- [Information given]
- - - - -

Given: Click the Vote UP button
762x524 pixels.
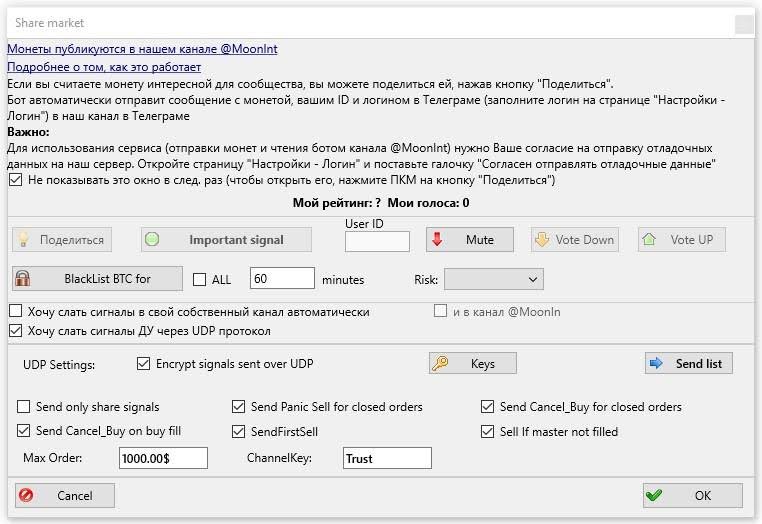Looking at the screenshot, I should [682, 240].
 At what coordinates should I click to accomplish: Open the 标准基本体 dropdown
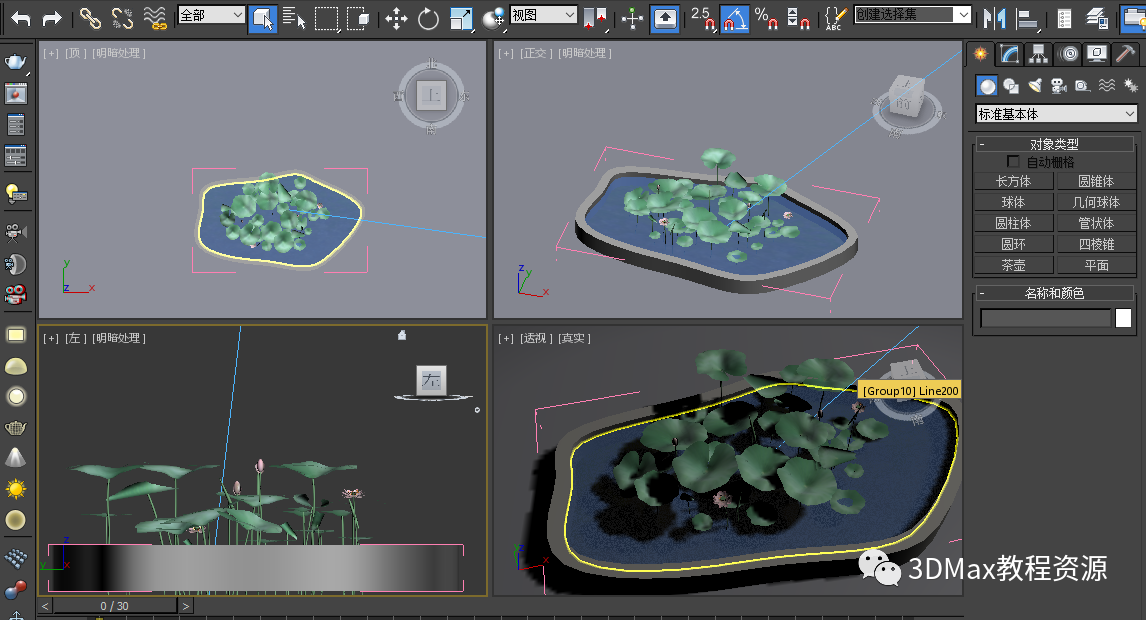point(1056,114)
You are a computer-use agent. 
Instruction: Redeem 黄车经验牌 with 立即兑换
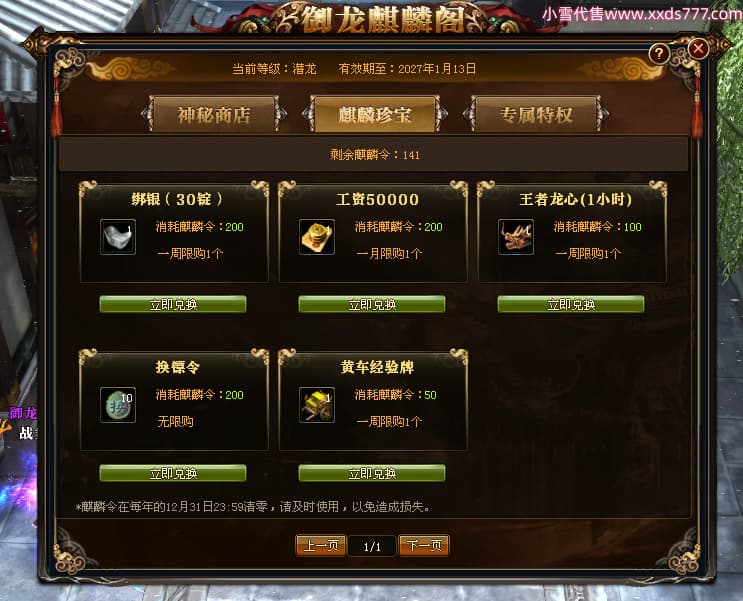[x=372, y=473]
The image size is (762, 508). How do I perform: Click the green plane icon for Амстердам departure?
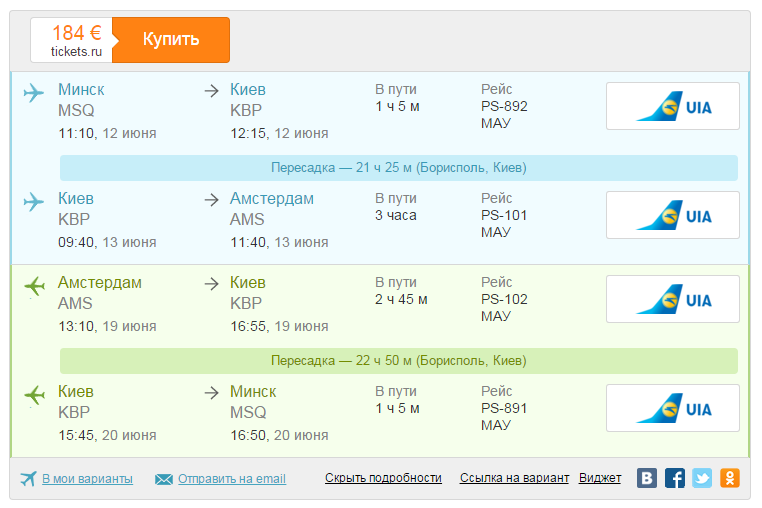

- - - - -

- [What you are asked to do] Every entry above has to be repeated exactly, apart from its pictures.

- [Response for this exercise]
Given: Click the Vote UP button
762x524 pixels.
Looking at the screenshot, I should [682, 240].
 At what coordinates should I click to accomplish: Open the 标准基本体 dropdown
point(1056,114)
You are a computer-use agent. 
Instruction: Redeem 黄车经验牌 with 立即兑换
[x=372, y=473]
The image size is (762, 508). How do I perform: Click the green plane icon for Амстердам departure?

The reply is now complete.